Records for the task:
<<<<

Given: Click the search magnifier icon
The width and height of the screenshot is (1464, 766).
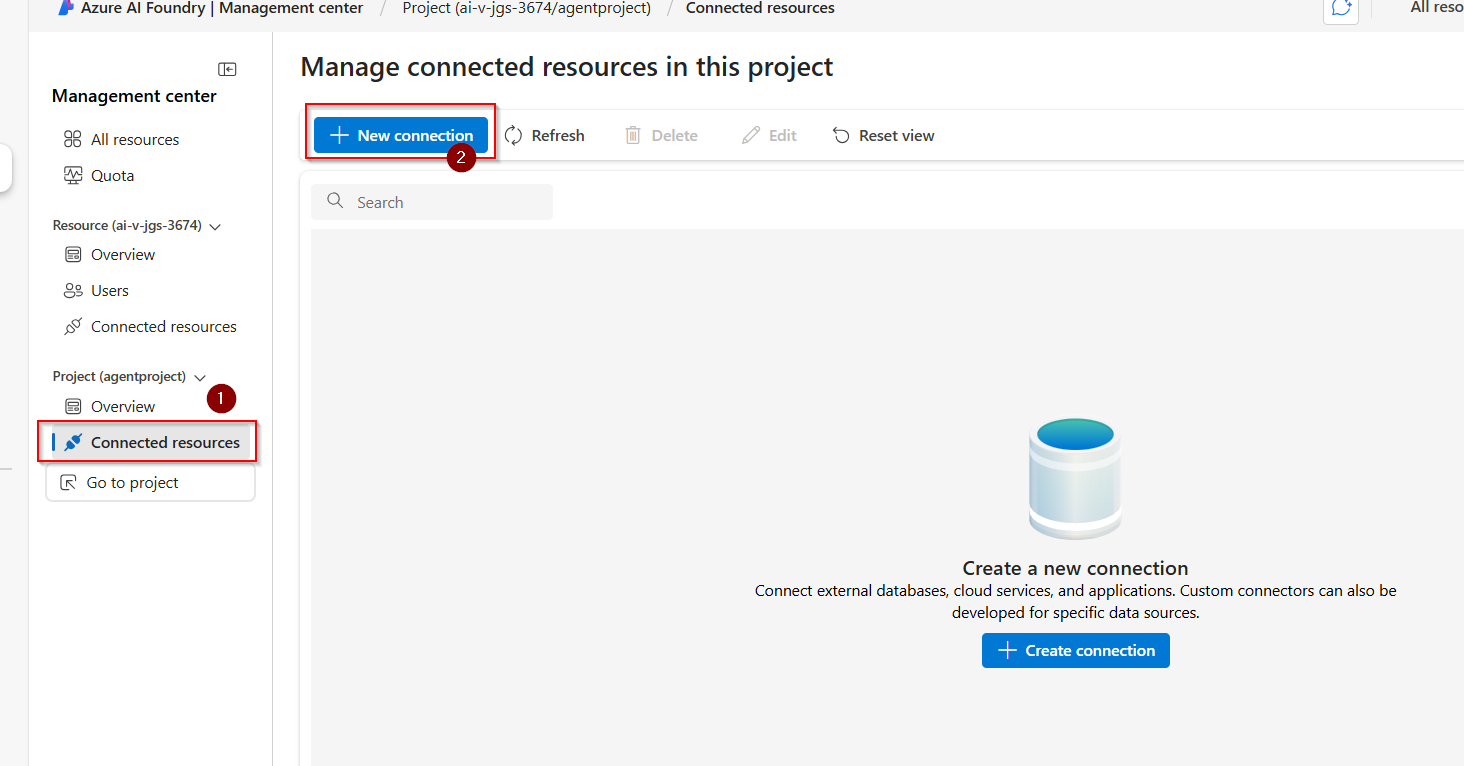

>>>>
<<<<

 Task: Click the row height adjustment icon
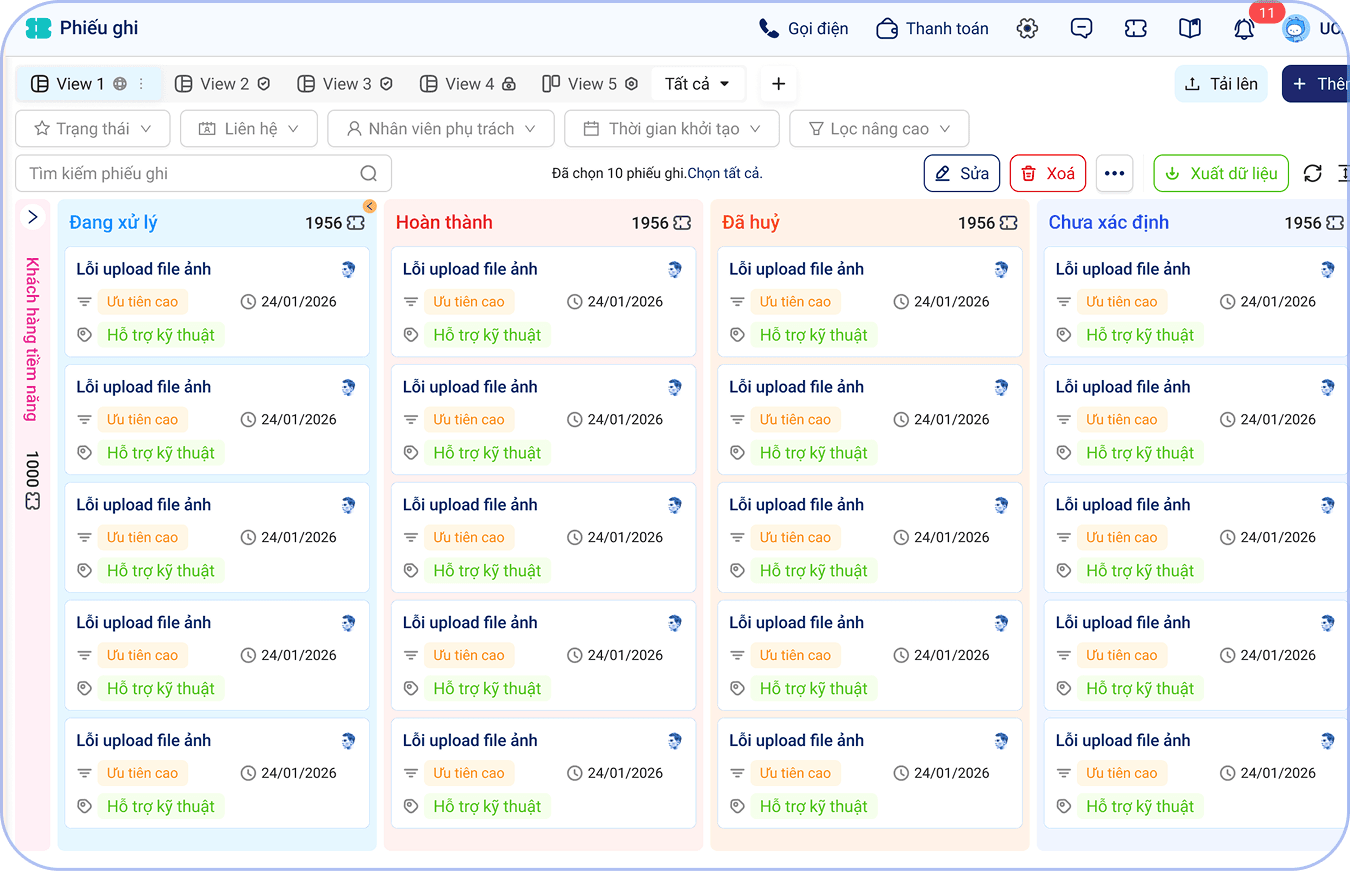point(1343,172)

>>>>
<<<<

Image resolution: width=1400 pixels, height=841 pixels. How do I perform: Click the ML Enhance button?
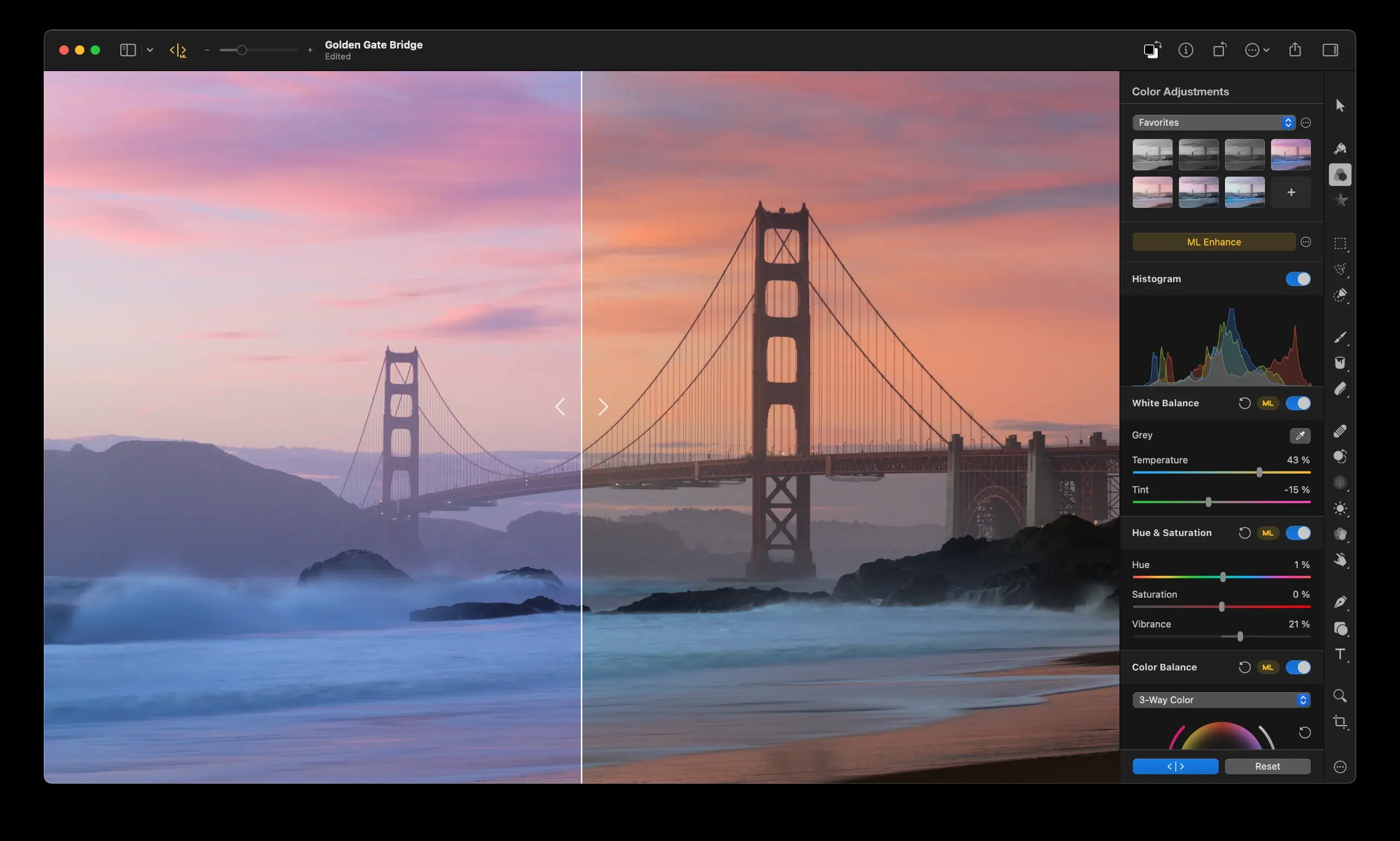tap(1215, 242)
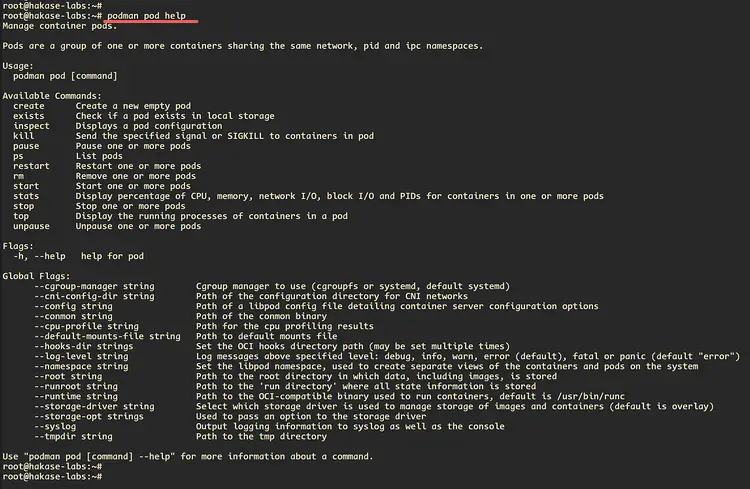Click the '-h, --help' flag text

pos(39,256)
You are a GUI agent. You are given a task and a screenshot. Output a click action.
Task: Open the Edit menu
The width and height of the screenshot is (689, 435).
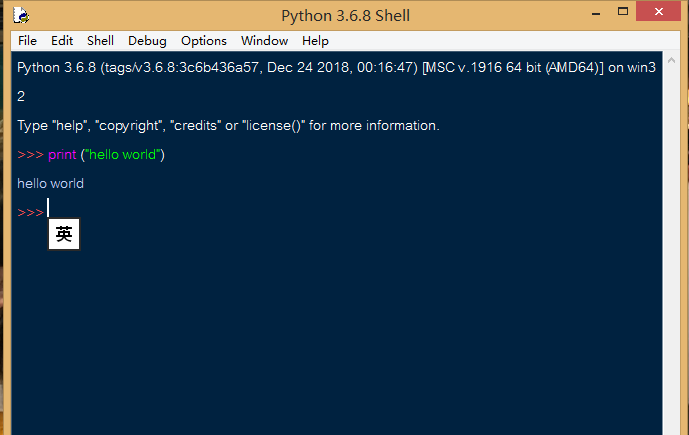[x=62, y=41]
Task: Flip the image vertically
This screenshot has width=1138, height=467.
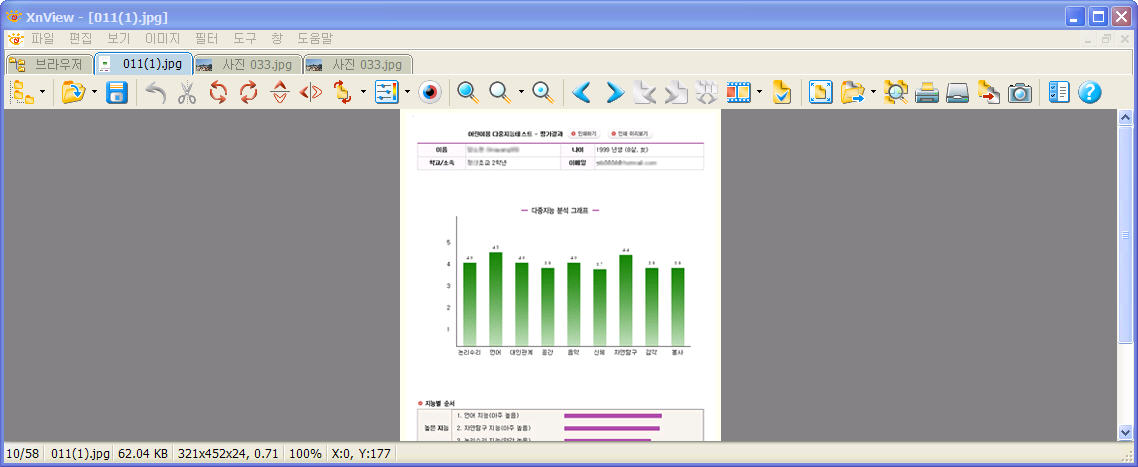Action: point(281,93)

>>>>

Short task:
Render the records starting at the line containing "You are a GUI" and ending at the line containing "Action: point(281,93)" as a two-column CSV with the headers "prompt" and "response", one row per record. Put each field in quotes, turn line breaks into spaces, and leave the pictures out.

Task output:
prompt,response
"You are a GUI agent. You are given a task and a screenshot. Output a click action. Task: Open the Edit menu The width and height of the screenshot is (689, 435).","[x=62, y=41]"
"Task: Flip the image vertically This screenshot has width=1138, height=467.","Action: point(281,93)"